##### Passage provided
# CHAPTER 5 
---
# Getting Started With pandas

In [6]:
import pandas as pd
from pandas import DataFrame, Series

In [7]:
import numpy as np
import matplotlib as plt

## 5.1 Introduction to pandas Data Structures 

### Series
- Attributes
    - Series.values
    - Series.index
    - Series.name
    - Series.index.name

### DataFrame
- Attributes
    - DataFrames.T
- Possible data inputs to DataFrame constructor
    - 2D ndarray
    - dict of arrays, lists, or tuples
    - NumPy structured/record array
    - dict of Series
    - dict of dict
    - List of dicts or Series
    - List of list or tuples
    - Another DataFrame
    - NumPy MaskedArray

### Index Objects
- some Index methods and properties
    - append | 连接另一个Index对象,产生一个新的Index
    - difference | 计算差集, 并的到一个Index
    - intersection | 计算交集
    - union | 计算并集
    - isin | 是否包含
    - delete | 删除索引i
    - drop | 删除传入的值
    - insert | 插入到索引i
    - is_monotonic | 当各元素均大于等于前一个元素时,返回True
    - is_unique | 当Index没有重复值时,返回True
    - unique | 计算Index中唯一值的数组

## 5.2 Essential Functionality

### Reindexing
- `reindex` function arguments
    - `index=`
    - `method=`
    - `fill_value=`
    - `limit=`
    - `tolerance=`
    - `level=`
    - `copy=`

### Dropping Entries from an Axis
- `drop` function arguments
    - `axis=`
    - `inplace=`

### Indexing, Selection, and Filtering
- Indexing options with DataFrame
    - `df[val]`
    - `df.loc[val]`
    - `df.loc[:, val]`
    - `df.iloc[where]`
    - `df.iloc[:, where]`
    - `df.iloc[where_i, where_j]`
    - `df.at[lable_i, lable_j]`
    - `df.iat[i, j]`
    - `reindex()`
    - `get_value(), set_value()`
    

### Integer Indexes
To keep things consistent, if you have an axis index containing integers, data selection
will always be label-oriented.
##########
##### Data records
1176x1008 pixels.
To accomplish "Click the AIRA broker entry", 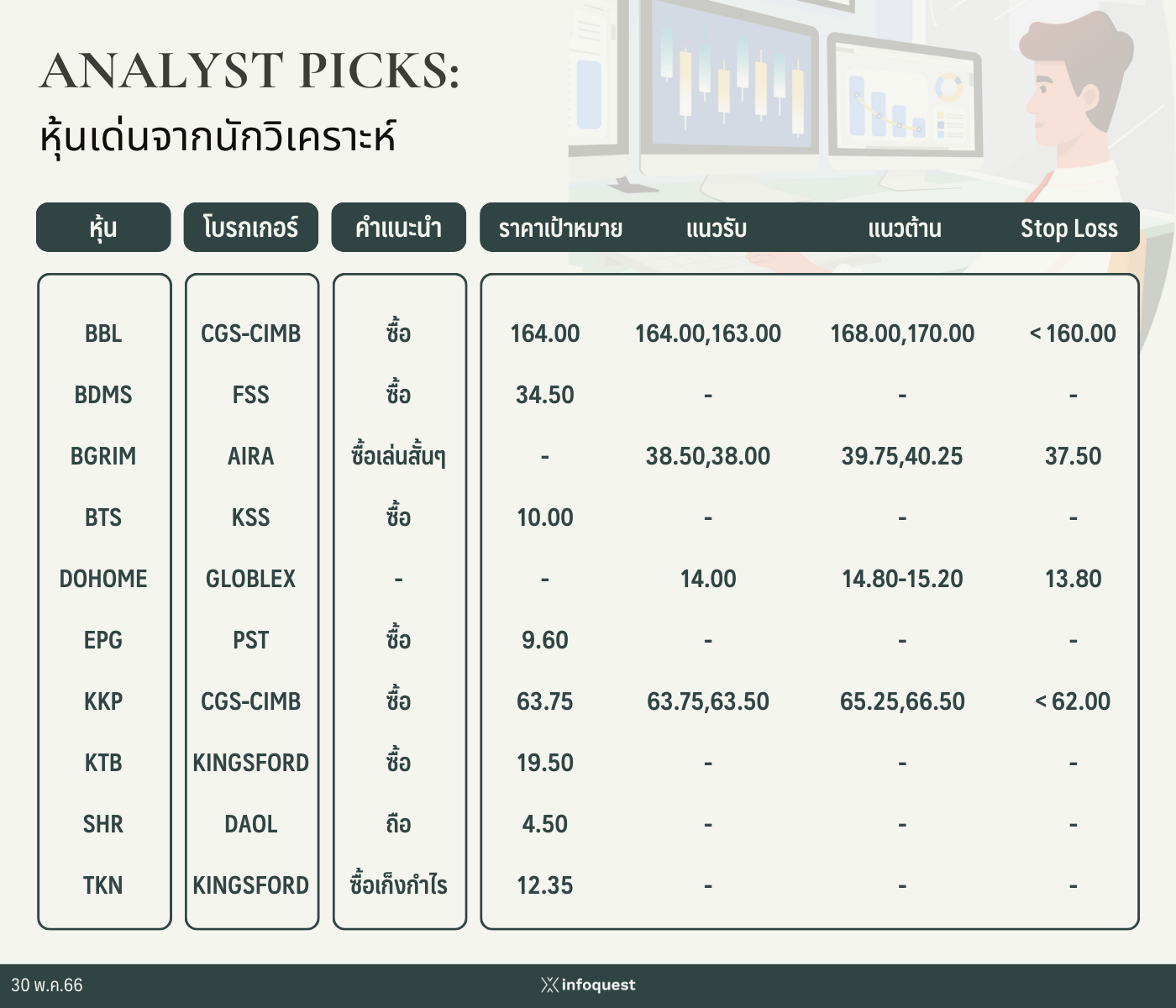I will point(251,456).
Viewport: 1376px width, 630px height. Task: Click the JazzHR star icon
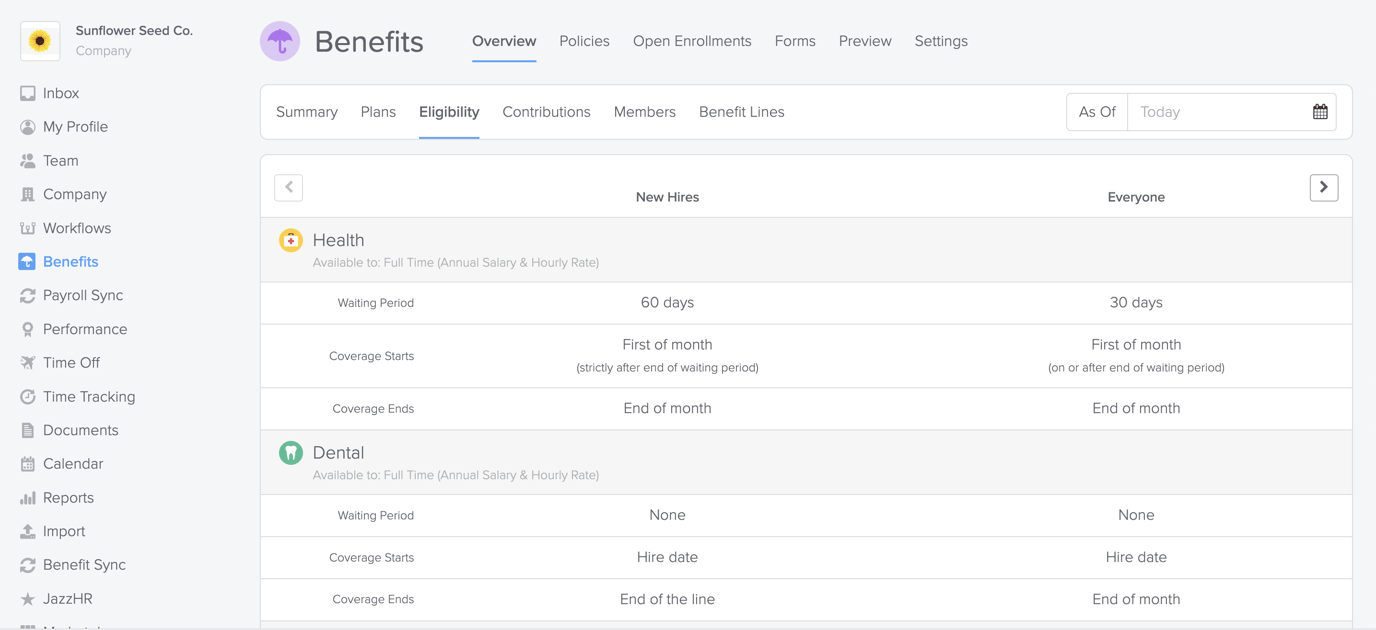tap(29, 598)
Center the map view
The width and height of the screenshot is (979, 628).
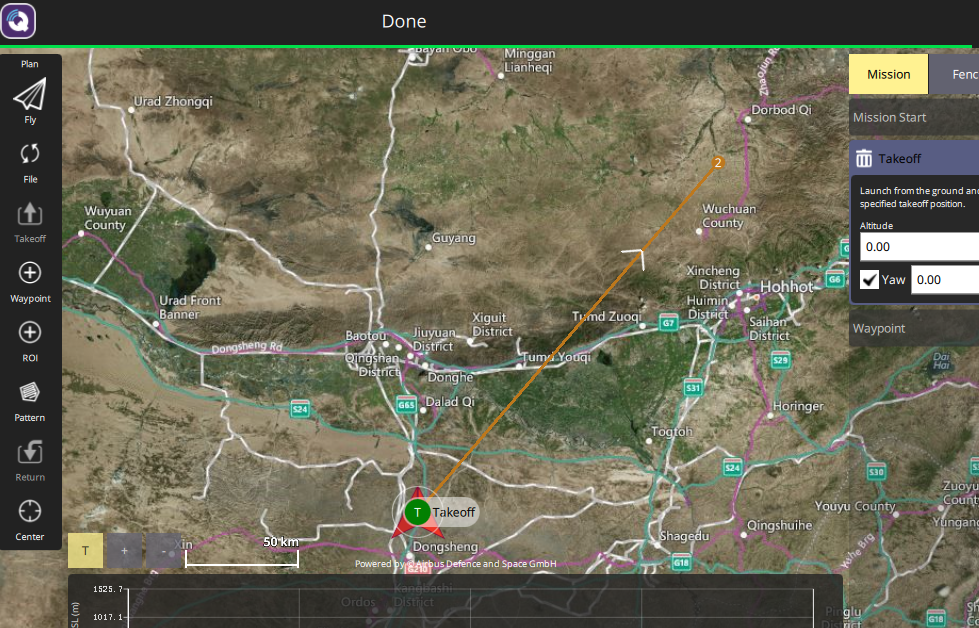tap(30, 519)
##########
According to the pandas notes, how is data selection handled when an axis index contains integers? The data take no part in this exercise.

Data selection is always label-oriented.